As the Indian gaming industry has experienced unprecedented growth over the past two decades, tribes have pursued different paths regarding the utilization of gaming revenues within parameters established by the Indian Gaming Regulatory Act. Since 1993, more than 100 tribes have received approval through the Department of the Interior to distribute revenues directly to tribal members through per capita payments governed by a Tribal Revenue Allocation Plan (RAP). This paper improves our understanding of nations with payment plans by exploring whether socio-economic tribal features are associated with the successful adoption of a RAP. We find that tribes who gained approval of a RAP in the 1990s have higher per capita incomes, while also having smaller populations and lower levels of educational attainment. Population is the strongest predictor of RAP adoptions in both the 1990s and 2000s, with the impact of other tribal features being less meaningful in explaining adoption in the second decade.

Notes

1 The BIA provided a list of nations with a RAP and the date of Interior Department approval via email correspondence (October 15, 2009). This data is available upon request.

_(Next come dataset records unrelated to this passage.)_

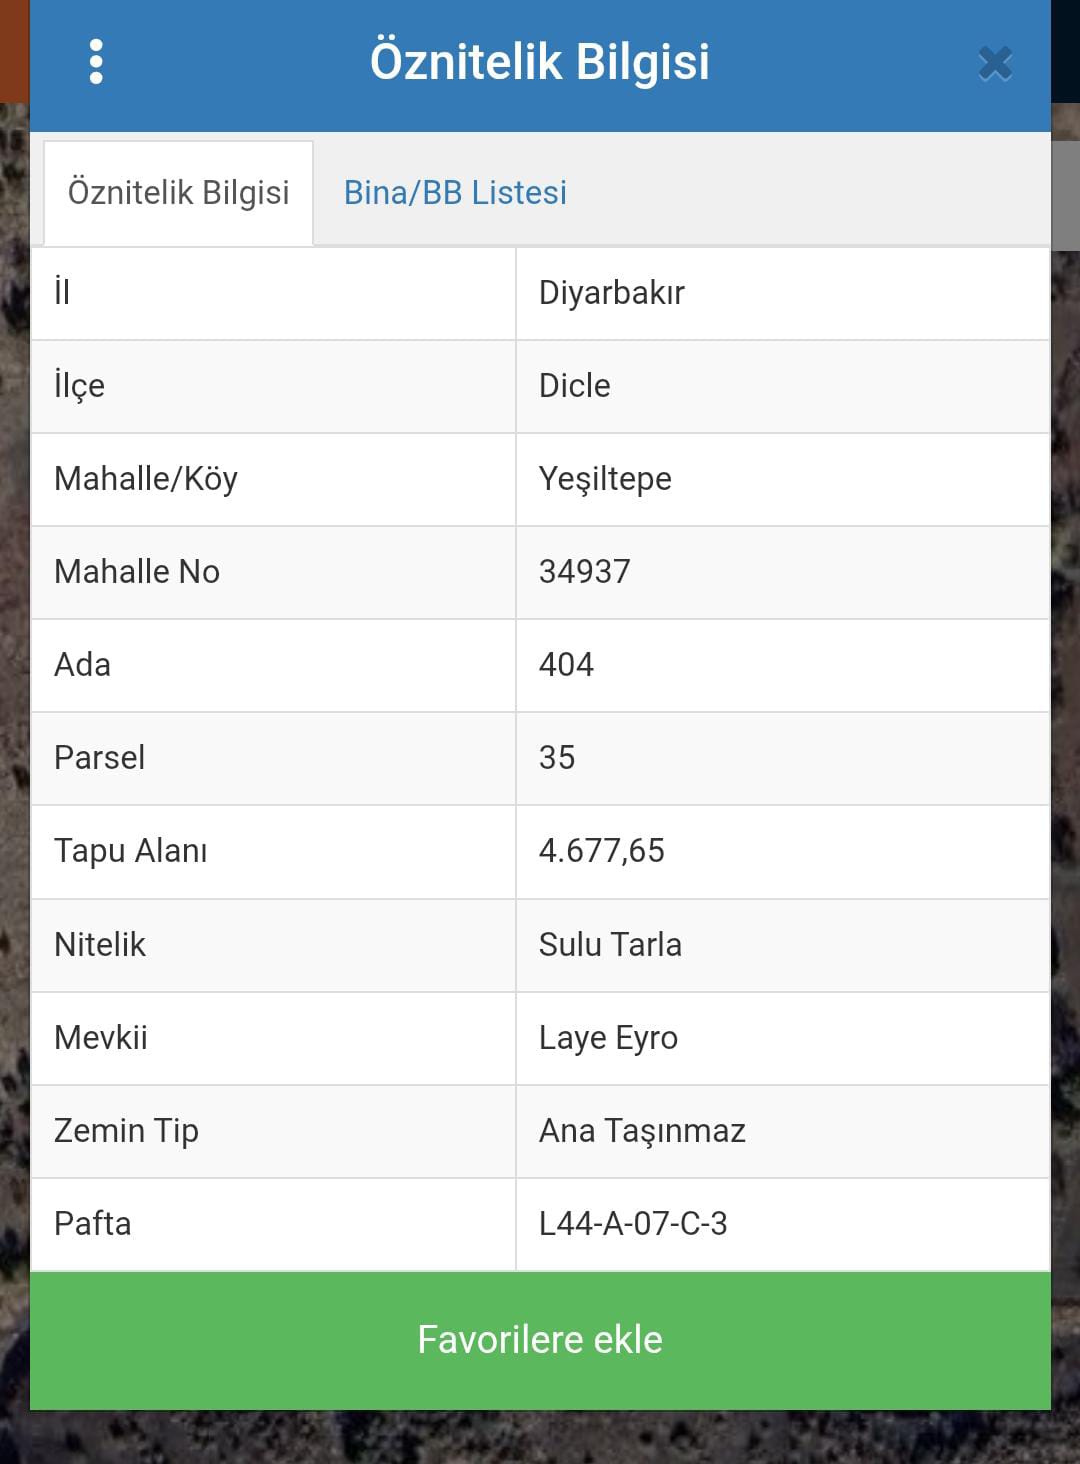
Task: Click the Diyarbakır province value
Action: [x=612, y=293]
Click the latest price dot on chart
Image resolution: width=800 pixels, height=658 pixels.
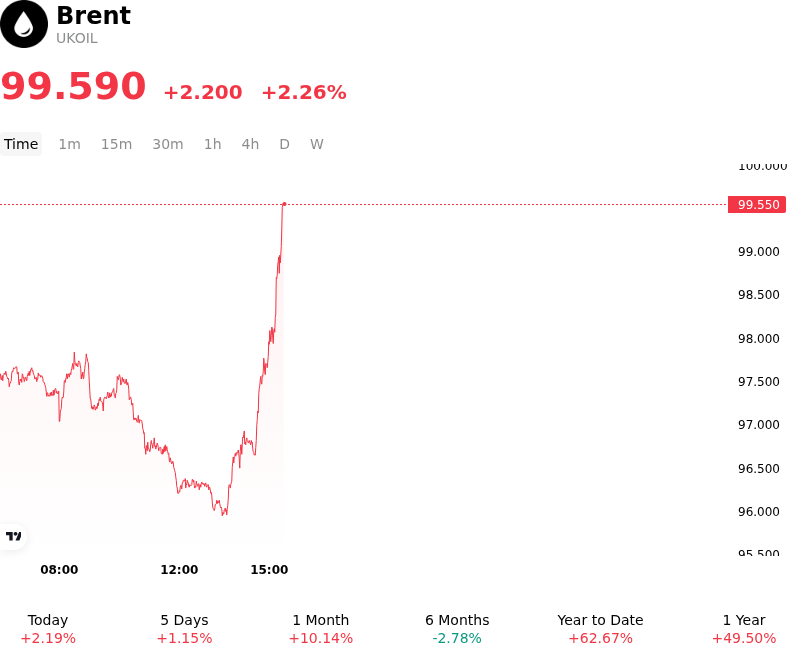coord(284,204)
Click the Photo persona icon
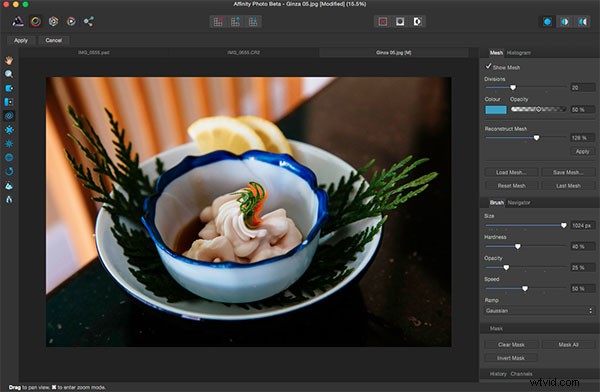600x392 pixels. [18, 21]
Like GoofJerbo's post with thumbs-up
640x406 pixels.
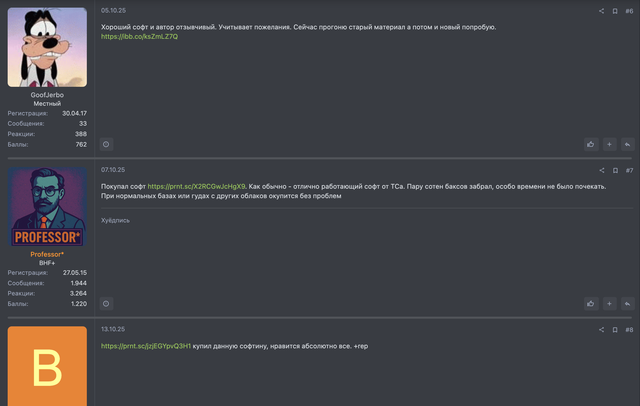591,144
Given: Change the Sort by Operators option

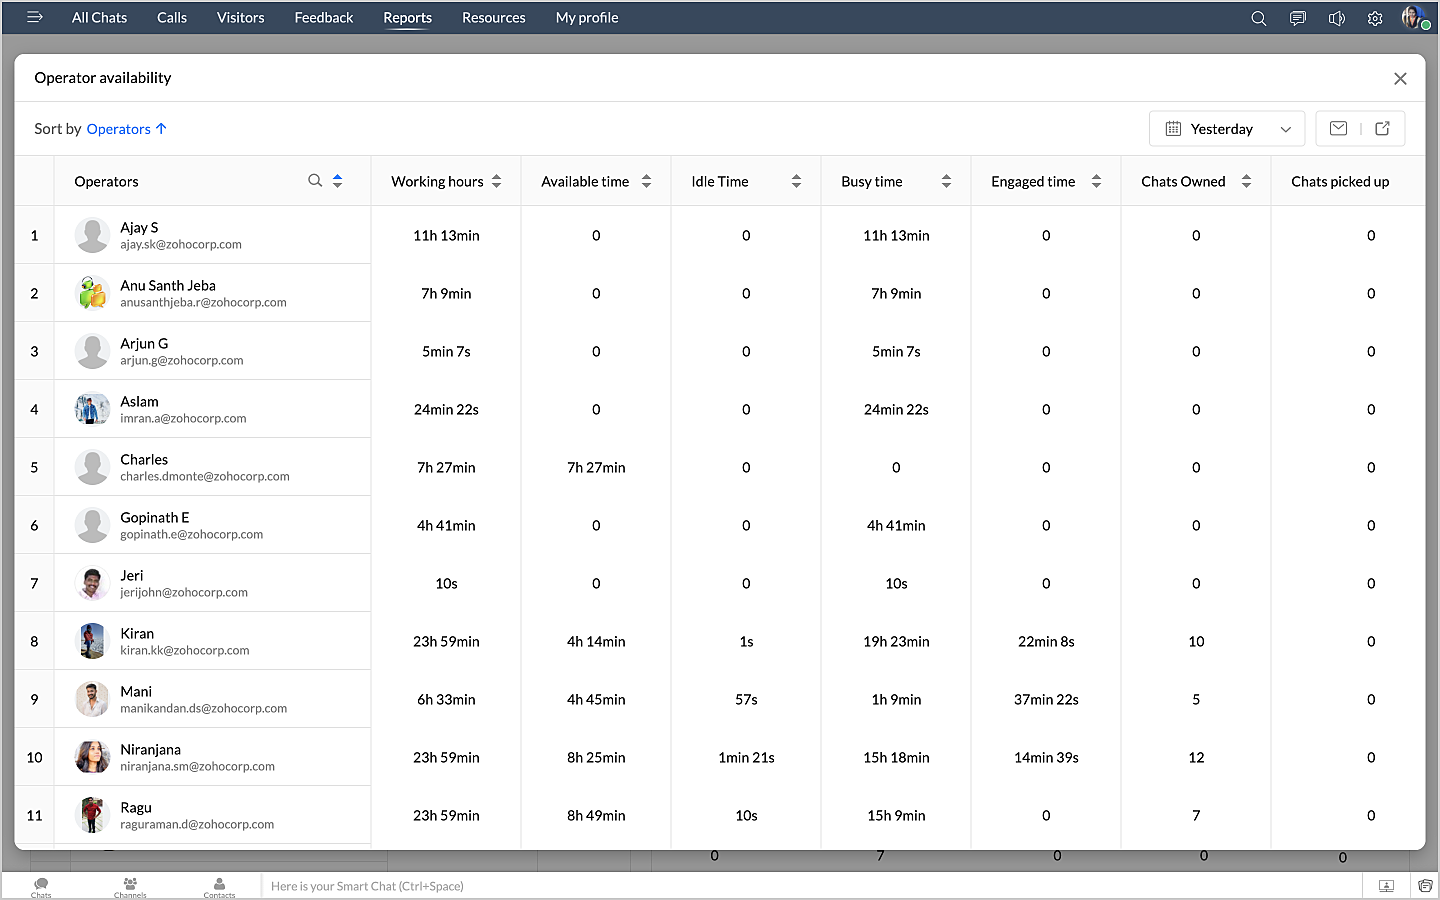Looking at the screenshot, I should pos(119,129).
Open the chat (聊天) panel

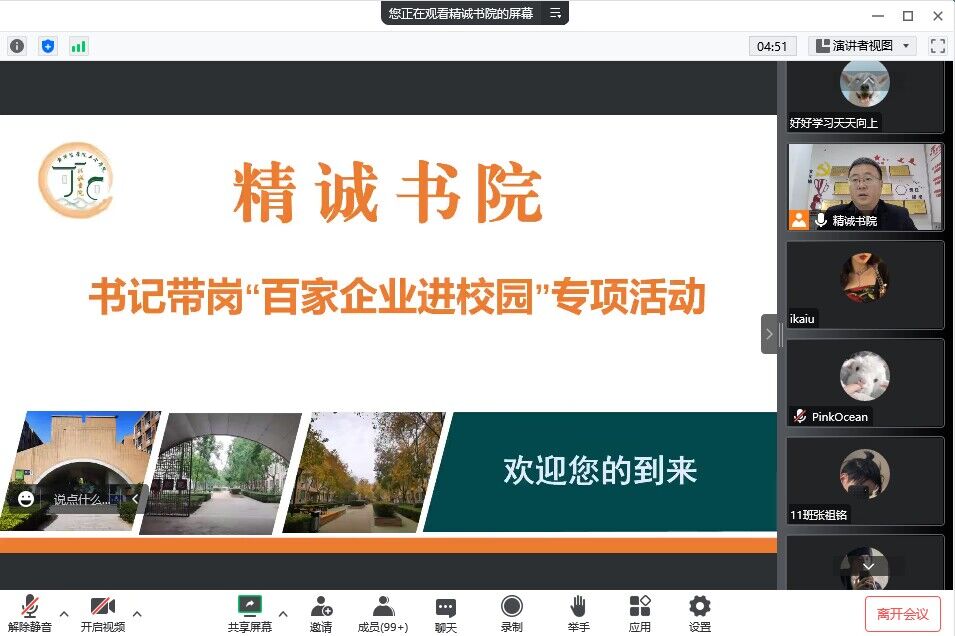point(446,613)
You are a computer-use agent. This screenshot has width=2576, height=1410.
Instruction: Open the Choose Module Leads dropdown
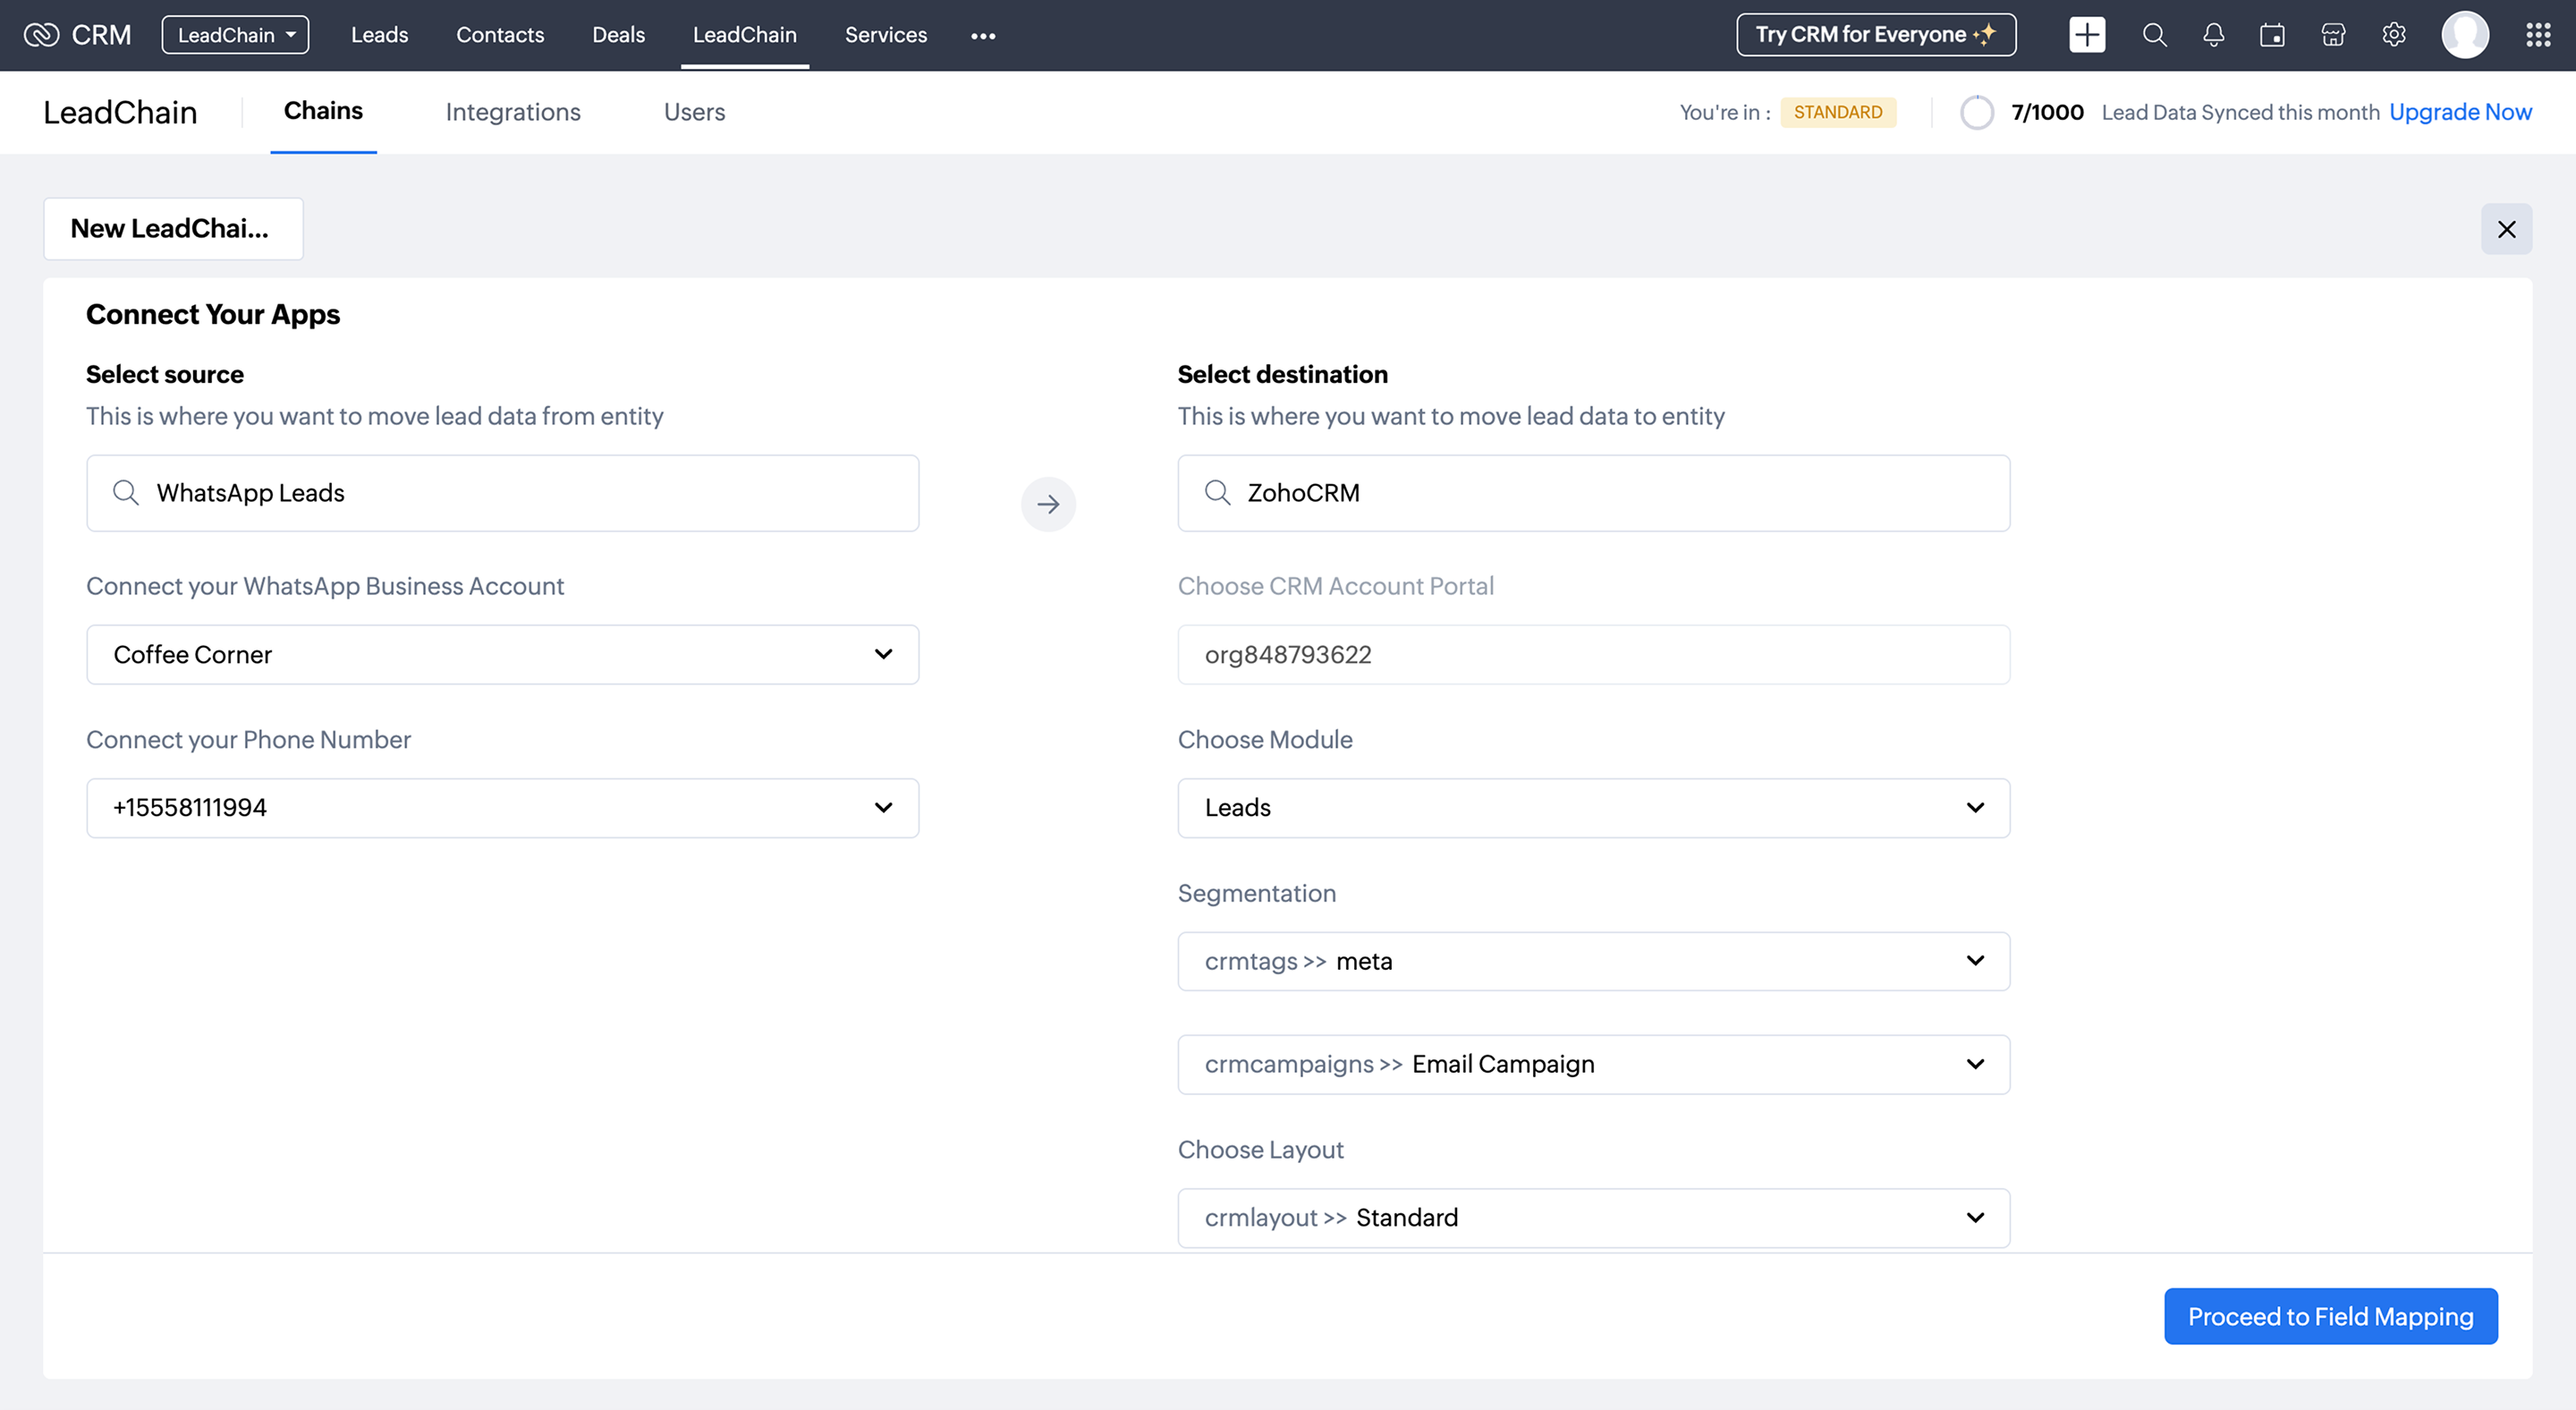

2 There are eight tribes where population is missing in 1990 and four others in 2000. We include these cases in the subsequent analysis as valid values and decade permit.

3 We also evaluated the impact of unemployment and family poverty on adoptions, both correlated noticeably with per capita income. The results are similar but attenuated when either is employed in lieu of income but the equations are unstable when one or both are included with income. Our assessment also considered several other tribal characteristics including urbanization, percent non-Indian, percent of individuals living in crowded homes, child poverty, and high school dropout rate, which were either correlated with one of the other independent variables or unrelated to adoption.

4 Thus, for tribes adopting gaming in the 1990s, the first decade in our analysis, we subtract the year they signed a gaming compact from 2000. For example, a tribe signing a compact in 1993 we code as having legalized Class III gaming regardless of whether they have an operating casino or not for seven years in the first decade of our analysis. For the second decade, we subtract the compact year from 2008, the last year of available RAP data.

5 The best example of this concerns per capita income, where three tribes have per capita incomes greater than $50,000 in 2000, which was considerably higher than their incomes in 1990. When excluding these cases, the standard deviation decreases from $14,606 to $5448 in 2000. All three tribes adopted Class III gaming in the 1990s, and two adopted a RAP in the same decade, while the third adopted one the next decade. Although the first two do not pose a problem because we drop them when examining the second wave of RAP adoptions, the remaining case is an influential outlier, though it has minimal impact on the multivariate results. On a more general level, we are sensitive to the possibility of a few cases skewing our results but detect no problems in this regard. Although it is not possible to verify, this case suggests that some nations have had more than one plan; it is difficult to imagine a tribe with a six figure per capita income, which is true of this case in 2000, without making payments to their members.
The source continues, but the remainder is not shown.